Each year, Spring Weekend festivities at universities across the country pose significant challenges to collegiate administrators, security services and medical service providers, as students plan on consuming significant amounts of alcohol both on and off campus.

Peer Educators, the Alcohol and Other Drug Education club that sponsors alcohol awareness and responsibility, decided to duplicate and modify its typical freshman Core Programming in the freshman dorms in the days before Spring Weekend.

At these meetings, members of Peer Educators demonstrated the portion sizes of standard servings of alcohol, explained the role of tolerance levels in alcohol consumption and conveyed the typical signs of alcohol poisoning and blackout behavior to freshmen, in order to encourage students to have a responsible weekend.

Ed Wahesh, director of AODE, was supportive of this preventative measure and is in the process of compiling data on the effect of the programming on actual alcohol consumption during the following weekend.

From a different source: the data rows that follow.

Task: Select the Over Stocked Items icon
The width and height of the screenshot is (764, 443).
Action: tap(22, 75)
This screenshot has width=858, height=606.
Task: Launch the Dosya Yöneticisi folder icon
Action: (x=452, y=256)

"On the surface, there seems to be a greater number of upperclassmen with intoxication calls, indicating that the program had positive results," Wahesh said.

The Judicial Office of Student Affairs, the Office of Residential Life and Fordham University Emergency Medical Services are working this week to compile the number of alcohol-related incidents that occurred during Spring Weekend.

While some speculate that there were more of these incidents than in previous years because of the number of times FUEMS was called, this does not necessarily mean that there were more alcohol transports. It means, simply, that members of the administration sought to examine more closely possible problematic cases before any significant health or safety risk was eminent to the student or his or her surroundings.